### WHAT TO WORK ON
Rewrite the data below with "Locate an element on the screen" swapped for "Find an element on the screen" and everything else unchanged.

BEGIN RECORDS FOR THE EXERCISE

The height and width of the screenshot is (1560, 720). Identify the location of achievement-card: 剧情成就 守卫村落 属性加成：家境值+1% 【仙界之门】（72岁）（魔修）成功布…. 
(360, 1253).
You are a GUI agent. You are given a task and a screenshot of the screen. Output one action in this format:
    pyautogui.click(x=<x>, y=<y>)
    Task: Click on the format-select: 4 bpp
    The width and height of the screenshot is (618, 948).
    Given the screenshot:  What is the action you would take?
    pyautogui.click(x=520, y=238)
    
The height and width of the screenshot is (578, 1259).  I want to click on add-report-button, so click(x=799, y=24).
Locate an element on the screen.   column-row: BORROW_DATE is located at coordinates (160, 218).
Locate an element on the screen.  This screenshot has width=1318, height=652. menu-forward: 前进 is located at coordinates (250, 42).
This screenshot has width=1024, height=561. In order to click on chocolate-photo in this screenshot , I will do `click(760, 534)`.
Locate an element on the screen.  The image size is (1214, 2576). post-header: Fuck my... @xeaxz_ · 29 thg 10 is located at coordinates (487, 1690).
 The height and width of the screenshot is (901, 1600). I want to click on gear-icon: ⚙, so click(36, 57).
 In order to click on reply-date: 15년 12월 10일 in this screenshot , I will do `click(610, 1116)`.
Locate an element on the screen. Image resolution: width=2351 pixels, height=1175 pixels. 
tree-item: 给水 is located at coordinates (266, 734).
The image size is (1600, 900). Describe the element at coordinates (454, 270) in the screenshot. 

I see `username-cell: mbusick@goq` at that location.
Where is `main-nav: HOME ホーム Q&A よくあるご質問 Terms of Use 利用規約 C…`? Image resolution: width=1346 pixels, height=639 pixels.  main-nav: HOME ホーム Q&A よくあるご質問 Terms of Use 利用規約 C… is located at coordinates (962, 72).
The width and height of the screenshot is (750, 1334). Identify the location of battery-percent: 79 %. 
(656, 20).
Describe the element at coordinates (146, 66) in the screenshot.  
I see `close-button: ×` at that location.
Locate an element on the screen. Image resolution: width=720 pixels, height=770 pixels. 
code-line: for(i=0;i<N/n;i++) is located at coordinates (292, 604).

END RECORDS FOR THE EXERCISE

### SOLUTION TO THE PROBLEM
The height and width of the screenshot is (1560, 720). Identify the location of achievement-card: 剧情成就 守卫村落 属性加成：家境值+1% 【仙界之门】（72岁）（魔修）成功布…. 
(360, 1253).
You are a GUI agent. You are given a task and a screenshot of the screen. Output one action in this format:
    pyautogui.click(x=<x>, y=<y>)
    Task: Click on the format-select: 4 bpp
    The width and height of the screenshot is (618, 948).
    Given the screenshot:  What is the action you would take?
    pyautogui.click(x=520, y=238)
    
The height and width of the screenshot is (578, 1259).  I want to click on add-report-button, so click(x=799, y=24).
Find an element on the screen.   column-row: BORROW_DATE is located at coordinates (160, 218).
Find an element on the screen.  This screenshot has width=1318, height=652. menu-forward: 前进 is located at coordinates (250, 42).
This screenshot has width=1024, height=561. In order to click on chocolate-photo in this screenshot , I will do `click(760, 534)`.
Find an element on the screen.  The image size is (1214, 2576). post-header: Fuck my... @xeaxz_ · 29 thg 10 is located at coordinates (487, 1690).
 The height and width of the screenshot is (901, 1600). I want to click on gear-icon: ⚙, so click(36, 57).
 In order to click on reply-date: 15년 12월 10일 in this screenshot , I will do `click(610, 1116)`.
Find an element on the screen. Image resolution: width=2351 pixels, height=1175 pixels. 
tree-item: 给水 is located at coordinates (266, 734).
The image size is (1600, 900). Describe the element at coordinates (454, 270) in the screenshot. 

I see `username-cell: mbusick@goq` at that location.
Where is `main-nav: HOME ホーム Q&A よくあるご質問 Terms of Use 利用規約 C…`? Image resolution: width=1346 pixels, height=639 pixels.  main-nav: HOME ホーム Q&A よくあるご質問 Terms of Use 利用規約 C… is located at coordinates (962, 72).
The width and height of the screenshot is (750, 1334). Identify the location of battery-percent: 79 %. 
(656, 20).
Describe the element at coordinates (146, 66) in the screenshot.  
I see `close-button: ×` at that location.
Find an element on the screen. Image resolution: width=720 pixels, height=770 pixels. 
code-line: for(i=0;i<N/n;i++) is located at coordinates (292, 604).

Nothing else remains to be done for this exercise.